(Beginning of Dataset records)

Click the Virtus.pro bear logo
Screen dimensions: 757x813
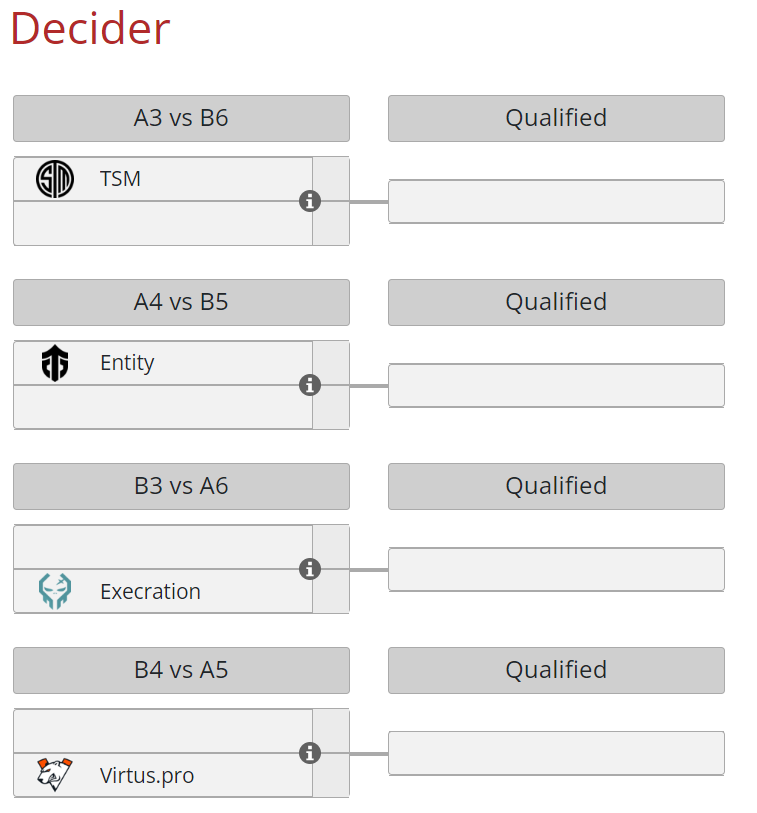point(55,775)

(End of Dataset records)
(Beginning of Dataset records)

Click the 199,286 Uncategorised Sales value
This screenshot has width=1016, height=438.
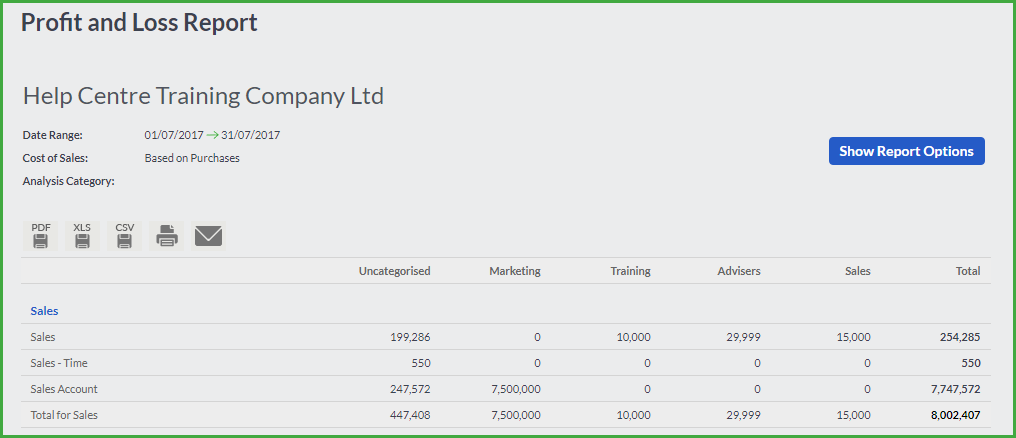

(End of Dataset records)
(Beginning of Dataset records)

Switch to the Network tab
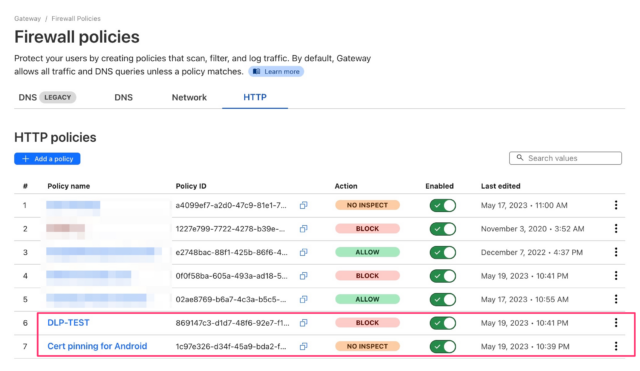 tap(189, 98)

(End of Dataset records)

Problem requirements: Write only the number of lines in the data where the word "Click" occurs.

Worked solution: 2